Document excerpt:
Review of Mozart Great Mass and Requiem by Will Yeoman - Thursday 18 November 2010
St George's Cathedral
When your spine tingles from the first bar, you continuously have to fight back tears and, at the end of it all, the conductor turns to take his bow looking like he's just gone a round with Danny Green, you know you've just experienced an extraordinary musical event.
Comprising two of the great unfinished works of the choral repertoire, Mozart's "Great" C minor Mass and his Requiem in D minor, this concert by four soloists, the St George's Cathedral Consort and a chamber orchestra featuring some of WASO's finest, all under the baton of Joseph Nolan, will live long in the collective memory of the capacity audience.
Why? Firstly, the music itself was sublime, with Mozart's ability to synthesise different styles, from high-church polyphony to Neapolitan opera, operating at full tilt from start to finish.

Complete the following:
#1 Return the passage of the concert review starting at "Comprising two of" and ending at "the capacity audience.".
#2 Condense the concert review's paragraph beginning "Comprising two of the great unfinished works" into a shorter version that keeps its main facts.
The items come from a separate source, unrelated to the concert review.

Information:
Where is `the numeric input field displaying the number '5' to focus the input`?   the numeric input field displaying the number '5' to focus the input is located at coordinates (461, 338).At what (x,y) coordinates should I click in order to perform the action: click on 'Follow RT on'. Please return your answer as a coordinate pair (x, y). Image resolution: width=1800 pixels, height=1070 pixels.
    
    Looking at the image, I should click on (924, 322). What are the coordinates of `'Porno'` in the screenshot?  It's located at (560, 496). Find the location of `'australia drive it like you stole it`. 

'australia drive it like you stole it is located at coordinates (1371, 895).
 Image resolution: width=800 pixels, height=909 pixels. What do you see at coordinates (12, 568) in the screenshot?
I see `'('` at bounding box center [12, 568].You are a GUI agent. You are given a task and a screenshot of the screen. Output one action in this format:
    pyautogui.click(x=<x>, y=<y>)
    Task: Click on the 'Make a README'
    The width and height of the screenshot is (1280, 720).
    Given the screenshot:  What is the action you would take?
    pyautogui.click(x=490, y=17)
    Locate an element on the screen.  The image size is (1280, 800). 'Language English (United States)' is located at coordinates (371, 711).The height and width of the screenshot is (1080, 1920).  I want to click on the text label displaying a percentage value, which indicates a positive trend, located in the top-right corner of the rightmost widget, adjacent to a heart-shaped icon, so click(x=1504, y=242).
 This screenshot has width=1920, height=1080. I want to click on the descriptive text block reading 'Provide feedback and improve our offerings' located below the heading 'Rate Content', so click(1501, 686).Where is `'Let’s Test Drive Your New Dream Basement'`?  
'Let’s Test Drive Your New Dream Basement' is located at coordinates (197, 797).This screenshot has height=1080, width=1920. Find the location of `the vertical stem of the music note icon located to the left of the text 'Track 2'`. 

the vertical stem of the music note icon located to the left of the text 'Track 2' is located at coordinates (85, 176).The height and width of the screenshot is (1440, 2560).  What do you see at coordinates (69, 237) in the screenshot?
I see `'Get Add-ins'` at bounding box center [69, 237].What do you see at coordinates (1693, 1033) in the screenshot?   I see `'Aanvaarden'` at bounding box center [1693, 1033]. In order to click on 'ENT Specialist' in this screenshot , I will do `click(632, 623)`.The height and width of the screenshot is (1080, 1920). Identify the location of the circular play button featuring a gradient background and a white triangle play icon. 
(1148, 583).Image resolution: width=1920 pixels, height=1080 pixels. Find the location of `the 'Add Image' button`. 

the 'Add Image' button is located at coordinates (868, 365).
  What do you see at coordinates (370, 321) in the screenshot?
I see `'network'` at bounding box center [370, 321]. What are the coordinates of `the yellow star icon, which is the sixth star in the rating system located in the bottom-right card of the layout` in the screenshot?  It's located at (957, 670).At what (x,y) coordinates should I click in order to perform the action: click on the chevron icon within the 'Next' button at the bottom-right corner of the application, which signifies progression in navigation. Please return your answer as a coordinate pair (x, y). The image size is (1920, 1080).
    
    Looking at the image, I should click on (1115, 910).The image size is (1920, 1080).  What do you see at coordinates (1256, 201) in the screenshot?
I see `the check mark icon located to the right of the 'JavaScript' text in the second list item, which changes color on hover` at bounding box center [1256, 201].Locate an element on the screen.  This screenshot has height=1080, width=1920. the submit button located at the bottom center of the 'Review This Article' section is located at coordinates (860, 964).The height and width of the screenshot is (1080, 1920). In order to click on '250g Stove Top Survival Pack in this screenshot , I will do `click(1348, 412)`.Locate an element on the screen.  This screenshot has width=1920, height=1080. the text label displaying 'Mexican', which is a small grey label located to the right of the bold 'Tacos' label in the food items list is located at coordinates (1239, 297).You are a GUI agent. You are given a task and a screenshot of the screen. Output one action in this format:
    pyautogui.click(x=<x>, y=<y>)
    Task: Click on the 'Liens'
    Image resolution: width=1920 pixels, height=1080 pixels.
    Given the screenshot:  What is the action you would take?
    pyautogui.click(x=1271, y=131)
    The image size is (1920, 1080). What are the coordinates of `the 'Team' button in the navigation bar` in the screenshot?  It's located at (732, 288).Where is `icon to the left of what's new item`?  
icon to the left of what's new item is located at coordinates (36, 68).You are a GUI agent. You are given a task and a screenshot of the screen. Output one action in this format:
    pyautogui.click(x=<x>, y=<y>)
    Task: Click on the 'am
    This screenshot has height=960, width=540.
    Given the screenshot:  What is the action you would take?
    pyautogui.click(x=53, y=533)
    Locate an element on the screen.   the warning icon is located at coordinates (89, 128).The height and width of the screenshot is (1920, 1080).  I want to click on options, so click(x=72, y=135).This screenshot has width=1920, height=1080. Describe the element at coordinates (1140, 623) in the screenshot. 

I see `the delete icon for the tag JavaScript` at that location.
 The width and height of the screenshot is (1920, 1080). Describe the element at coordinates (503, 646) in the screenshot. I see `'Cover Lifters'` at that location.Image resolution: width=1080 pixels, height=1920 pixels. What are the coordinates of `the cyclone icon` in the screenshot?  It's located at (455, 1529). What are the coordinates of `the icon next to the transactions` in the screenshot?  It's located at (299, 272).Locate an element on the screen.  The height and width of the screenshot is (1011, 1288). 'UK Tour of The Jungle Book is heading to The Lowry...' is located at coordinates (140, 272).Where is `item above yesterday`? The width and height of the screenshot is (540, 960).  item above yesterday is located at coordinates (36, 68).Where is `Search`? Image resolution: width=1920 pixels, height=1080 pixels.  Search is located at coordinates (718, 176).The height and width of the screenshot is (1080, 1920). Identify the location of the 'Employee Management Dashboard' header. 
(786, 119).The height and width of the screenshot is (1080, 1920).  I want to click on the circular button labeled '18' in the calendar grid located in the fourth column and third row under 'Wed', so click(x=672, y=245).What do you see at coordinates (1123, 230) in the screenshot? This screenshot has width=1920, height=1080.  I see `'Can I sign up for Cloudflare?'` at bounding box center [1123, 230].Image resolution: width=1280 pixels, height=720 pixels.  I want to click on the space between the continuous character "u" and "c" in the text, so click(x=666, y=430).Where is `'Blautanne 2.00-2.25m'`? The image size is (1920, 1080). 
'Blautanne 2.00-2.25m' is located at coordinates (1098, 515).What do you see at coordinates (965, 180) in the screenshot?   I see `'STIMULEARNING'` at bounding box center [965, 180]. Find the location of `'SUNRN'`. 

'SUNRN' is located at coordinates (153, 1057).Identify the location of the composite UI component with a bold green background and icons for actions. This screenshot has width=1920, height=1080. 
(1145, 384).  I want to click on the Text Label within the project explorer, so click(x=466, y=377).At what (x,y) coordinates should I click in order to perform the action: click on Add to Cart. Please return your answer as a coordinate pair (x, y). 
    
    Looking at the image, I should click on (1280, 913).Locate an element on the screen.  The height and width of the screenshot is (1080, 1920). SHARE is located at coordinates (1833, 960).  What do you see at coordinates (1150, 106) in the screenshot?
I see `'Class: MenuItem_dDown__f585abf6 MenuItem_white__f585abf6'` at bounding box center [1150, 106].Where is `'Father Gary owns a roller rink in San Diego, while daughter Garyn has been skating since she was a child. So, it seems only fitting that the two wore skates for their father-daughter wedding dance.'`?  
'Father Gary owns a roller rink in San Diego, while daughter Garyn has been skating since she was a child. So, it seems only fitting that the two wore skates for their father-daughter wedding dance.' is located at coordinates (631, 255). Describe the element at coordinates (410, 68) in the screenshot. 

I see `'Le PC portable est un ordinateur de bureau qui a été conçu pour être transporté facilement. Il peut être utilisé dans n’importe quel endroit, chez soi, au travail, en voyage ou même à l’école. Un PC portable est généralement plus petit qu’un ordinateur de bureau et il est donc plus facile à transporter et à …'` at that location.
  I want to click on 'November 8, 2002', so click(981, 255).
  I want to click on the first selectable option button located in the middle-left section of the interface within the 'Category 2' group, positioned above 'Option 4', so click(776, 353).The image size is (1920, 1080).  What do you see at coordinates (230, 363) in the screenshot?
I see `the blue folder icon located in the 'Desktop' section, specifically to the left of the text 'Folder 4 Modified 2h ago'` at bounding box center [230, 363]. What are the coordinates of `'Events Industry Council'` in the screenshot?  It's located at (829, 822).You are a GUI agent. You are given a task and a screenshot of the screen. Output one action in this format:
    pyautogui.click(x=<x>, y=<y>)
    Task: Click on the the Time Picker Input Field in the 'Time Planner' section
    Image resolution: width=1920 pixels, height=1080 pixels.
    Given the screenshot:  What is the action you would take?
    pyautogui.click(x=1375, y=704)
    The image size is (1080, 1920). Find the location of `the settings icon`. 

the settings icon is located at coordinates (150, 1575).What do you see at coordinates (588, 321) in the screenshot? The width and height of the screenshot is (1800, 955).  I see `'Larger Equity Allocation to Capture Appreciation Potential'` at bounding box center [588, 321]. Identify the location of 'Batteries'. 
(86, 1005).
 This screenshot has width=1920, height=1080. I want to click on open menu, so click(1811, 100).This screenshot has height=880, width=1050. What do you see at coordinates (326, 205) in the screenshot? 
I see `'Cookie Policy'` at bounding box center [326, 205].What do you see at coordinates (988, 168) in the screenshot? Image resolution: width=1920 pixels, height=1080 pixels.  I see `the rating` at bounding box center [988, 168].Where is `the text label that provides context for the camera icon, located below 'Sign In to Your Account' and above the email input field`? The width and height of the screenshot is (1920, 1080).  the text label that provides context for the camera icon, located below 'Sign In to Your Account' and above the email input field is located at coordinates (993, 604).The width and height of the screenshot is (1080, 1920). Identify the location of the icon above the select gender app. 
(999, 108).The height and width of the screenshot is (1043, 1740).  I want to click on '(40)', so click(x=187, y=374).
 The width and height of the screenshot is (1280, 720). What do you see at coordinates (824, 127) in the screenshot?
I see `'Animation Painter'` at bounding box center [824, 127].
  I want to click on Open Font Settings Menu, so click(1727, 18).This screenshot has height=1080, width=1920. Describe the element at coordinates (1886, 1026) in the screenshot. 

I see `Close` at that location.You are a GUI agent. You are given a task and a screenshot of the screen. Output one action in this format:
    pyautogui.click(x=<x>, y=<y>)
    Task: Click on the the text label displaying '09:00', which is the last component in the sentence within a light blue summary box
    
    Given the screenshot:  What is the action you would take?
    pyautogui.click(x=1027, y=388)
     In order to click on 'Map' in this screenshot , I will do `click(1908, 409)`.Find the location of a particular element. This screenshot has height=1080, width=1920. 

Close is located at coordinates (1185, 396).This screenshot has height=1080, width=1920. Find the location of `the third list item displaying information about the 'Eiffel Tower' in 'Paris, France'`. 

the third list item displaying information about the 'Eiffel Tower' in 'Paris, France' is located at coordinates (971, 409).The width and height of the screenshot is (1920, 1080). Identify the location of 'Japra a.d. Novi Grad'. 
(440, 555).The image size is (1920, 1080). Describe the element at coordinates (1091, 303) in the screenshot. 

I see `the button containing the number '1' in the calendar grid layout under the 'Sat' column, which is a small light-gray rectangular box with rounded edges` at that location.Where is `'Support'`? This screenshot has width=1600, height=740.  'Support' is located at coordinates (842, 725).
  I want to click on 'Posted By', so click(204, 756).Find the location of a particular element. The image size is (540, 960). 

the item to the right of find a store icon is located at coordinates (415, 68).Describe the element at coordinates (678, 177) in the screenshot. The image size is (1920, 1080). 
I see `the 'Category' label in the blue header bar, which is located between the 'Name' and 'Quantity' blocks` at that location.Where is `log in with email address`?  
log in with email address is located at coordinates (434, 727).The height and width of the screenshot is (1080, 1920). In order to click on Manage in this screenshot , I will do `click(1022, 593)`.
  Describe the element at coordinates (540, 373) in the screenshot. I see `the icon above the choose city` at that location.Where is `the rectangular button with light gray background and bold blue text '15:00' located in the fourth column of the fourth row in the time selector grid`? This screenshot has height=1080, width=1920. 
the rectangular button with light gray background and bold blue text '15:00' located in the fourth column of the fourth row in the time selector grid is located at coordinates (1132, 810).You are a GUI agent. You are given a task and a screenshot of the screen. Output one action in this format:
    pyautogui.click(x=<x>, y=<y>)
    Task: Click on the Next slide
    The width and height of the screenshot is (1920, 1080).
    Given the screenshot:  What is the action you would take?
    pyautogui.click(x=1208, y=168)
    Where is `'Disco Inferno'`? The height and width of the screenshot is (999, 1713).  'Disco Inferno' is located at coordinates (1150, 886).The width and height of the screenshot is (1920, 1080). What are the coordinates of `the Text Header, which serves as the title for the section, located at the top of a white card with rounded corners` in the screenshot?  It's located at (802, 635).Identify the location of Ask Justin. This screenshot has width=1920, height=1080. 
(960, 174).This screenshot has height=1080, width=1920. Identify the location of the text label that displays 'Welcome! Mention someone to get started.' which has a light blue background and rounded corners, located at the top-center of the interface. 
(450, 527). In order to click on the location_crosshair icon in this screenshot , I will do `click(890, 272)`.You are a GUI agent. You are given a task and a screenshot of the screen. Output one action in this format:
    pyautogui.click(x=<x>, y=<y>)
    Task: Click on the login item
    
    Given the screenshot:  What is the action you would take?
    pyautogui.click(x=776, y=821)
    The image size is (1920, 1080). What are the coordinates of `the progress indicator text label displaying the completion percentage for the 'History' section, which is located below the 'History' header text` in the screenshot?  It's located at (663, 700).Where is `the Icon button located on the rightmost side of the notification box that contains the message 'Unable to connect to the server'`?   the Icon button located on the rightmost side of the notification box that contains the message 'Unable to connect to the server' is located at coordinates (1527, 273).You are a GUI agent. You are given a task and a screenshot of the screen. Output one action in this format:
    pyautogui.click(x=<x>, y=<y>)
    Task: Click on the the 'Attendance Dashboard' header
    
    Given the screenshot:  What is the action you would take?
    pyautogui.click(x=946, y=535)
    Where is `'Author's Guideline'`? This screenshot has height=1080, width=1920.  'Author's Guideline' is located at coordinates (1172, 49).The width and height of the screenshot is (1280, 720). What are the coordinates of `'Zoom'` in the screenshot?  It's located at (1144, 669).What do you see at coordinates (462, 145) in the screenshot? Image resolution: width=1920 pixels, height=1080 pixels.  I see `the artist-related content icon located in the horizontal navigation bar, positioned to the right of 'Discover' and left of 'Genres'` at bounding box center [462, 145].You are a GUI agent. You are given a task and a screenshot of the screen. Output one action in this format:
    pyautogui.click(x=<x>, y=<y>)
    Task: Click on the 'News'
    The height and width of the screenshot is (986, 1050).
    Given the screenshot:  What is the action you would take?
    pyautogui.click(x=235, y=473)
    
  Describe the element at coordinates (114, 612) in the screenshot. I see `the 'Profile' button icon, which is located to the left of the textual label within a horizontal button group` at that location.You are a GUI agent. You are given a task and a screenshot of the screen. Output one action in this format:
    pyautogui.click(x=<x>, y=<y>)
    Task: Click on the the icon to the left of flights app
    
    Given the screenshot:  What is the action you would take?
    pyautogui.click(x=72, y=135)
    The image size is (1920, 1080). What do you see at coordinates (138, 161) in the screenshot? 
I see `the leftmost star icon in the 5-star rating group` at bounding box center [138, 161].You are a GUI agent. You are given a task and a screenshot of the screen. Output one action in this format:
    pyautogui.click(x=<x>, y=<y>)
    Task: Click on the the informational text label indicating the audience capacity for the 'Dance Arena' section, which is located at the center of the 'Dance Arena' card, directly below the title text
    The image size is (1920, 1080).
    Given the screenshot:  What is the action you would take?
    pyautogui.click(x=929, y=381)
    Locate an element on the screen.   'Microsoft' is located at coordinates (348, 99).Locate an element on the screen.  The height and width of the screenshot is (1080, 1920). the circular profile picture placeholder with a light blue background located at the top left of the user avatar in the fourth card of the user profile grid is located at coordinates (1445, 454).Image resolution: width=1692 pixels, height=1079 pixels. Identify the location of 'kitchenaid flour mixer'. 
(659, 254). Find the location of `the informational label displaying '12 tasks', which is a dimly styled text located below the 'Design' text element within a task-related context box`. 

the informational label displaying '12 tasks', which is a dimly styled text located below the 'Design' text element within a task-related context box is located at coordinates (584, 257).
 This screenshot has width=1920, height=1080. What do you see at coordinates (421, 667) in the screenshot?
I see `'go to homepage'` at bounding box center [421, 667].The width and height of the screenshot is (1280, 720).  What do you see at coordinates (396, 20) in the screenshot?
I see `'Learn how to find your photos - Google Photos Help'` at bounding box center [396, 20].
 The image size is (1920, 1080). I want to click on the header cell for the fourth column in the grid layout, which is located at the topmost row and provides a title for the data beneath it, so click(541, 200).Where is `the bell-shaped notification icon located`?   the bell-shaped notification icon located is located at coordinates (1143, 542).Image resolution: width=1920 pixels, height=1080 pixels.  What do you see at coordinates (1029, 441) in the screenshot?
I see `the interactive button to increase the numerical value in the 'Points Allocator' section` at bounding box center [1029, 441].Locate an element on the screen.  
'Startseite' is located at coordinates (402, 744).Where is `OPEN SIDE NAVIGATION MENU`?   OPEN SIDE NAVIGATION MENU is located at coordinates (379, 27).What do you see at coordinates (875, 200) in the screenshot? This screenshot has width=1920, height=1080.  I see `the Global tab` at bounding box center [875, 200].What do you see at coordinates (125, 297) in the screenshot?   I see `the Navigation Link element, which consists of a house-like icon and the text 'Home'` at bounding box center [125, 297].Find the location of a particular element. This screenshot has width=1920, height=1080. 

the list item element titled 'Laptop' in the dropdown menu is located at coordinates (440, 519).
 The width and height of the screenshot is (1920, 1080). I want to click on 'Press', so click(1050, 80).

Outputs in order:
#1
Comprising two of the great unfinished works of the choral repertoire, Mozart's "Great" C minor Mass and his Requiem in D minor, this concert by four soloists, the St George's Cathedral Consort and a chamber orchestra featuring some of WASO's finest, all under the baton of Joseph Nolan, will live long in the collective memory of the capacity audience.

#2 Mozart's "Great" C minor Mass and Requiem in D minor are two great unfinished choral works. Four soloists, the St George's Cathedral Consort and a chamber orchestra including some of WASO's finest performed them under Joseph Nolan. The capacity audience will long remember the concert.